Counting every line in the records below that holds "agent", give the total and add nothing.
***** SUPPLIED ENTRIES
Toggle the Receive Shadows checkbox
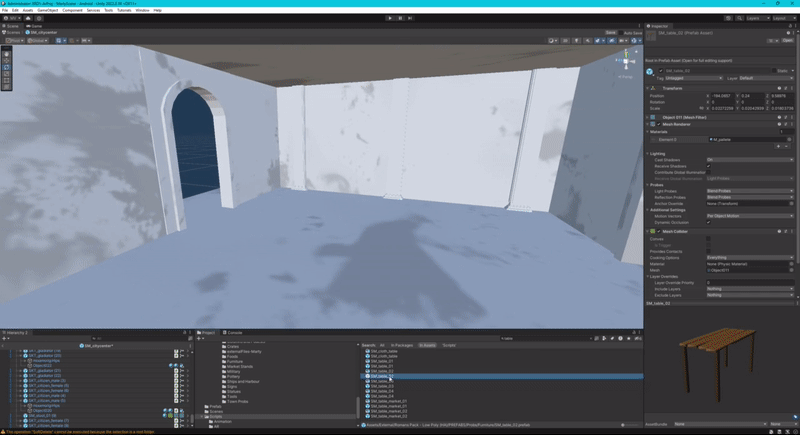The width and height of the screenshot is (800, 435). pos(709,166)
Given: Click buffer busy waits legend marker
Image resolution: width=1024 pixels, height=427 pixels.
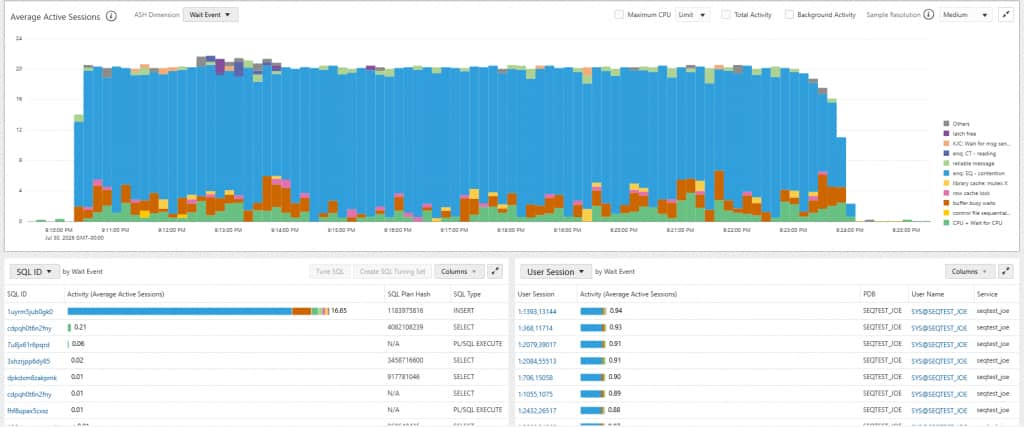Looking at the screenshot, I should coord(946,203).
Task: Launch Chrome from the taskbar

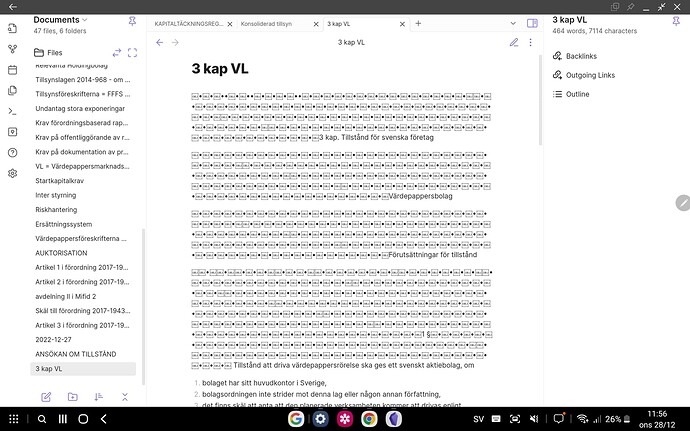Action: [369, 418]
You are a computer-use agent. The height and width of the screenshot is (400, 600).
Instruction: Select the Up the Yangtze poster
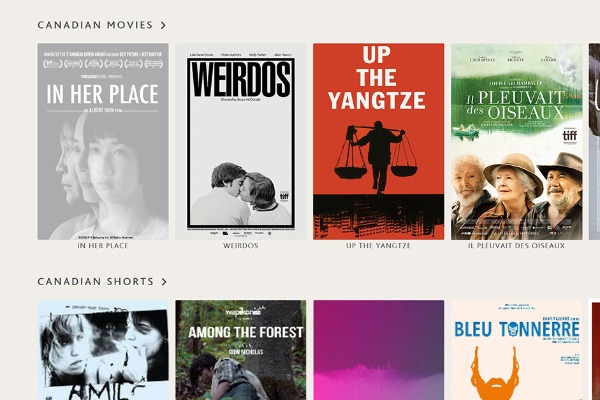(x=378, y=142)
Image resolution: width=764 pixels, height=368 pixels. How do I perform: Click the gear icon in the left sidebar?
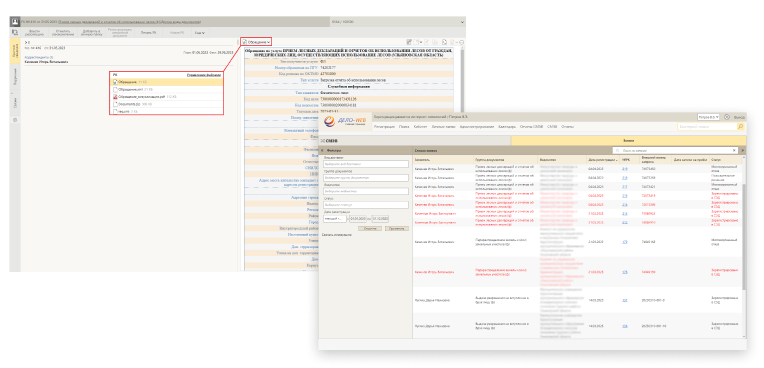(15, 120)
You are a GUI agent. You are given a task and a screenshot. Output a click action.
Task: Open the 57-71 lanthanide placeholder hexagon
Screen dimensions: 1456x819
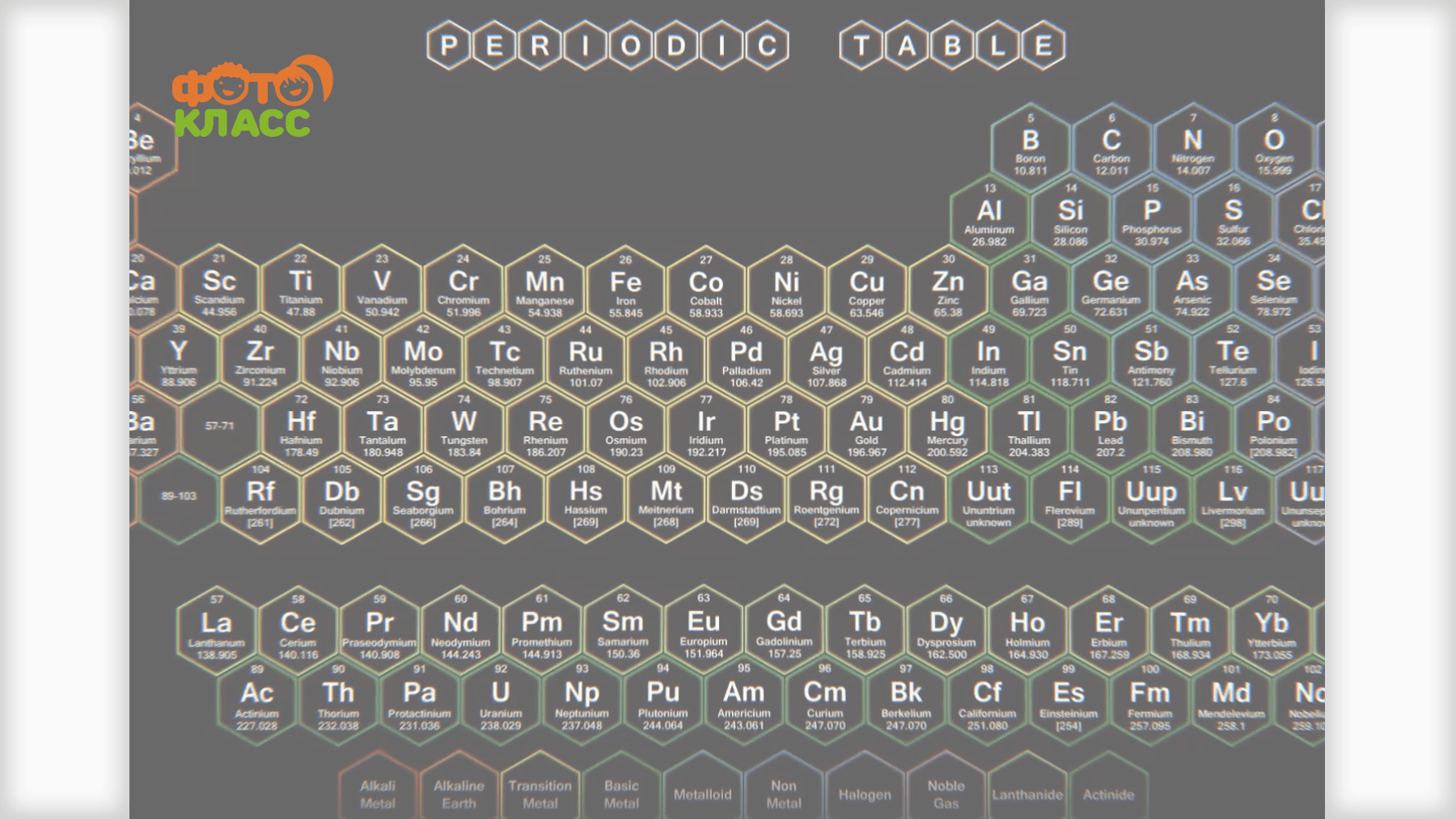tap(219, 426)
**********
■ ANSWER SECTION:
2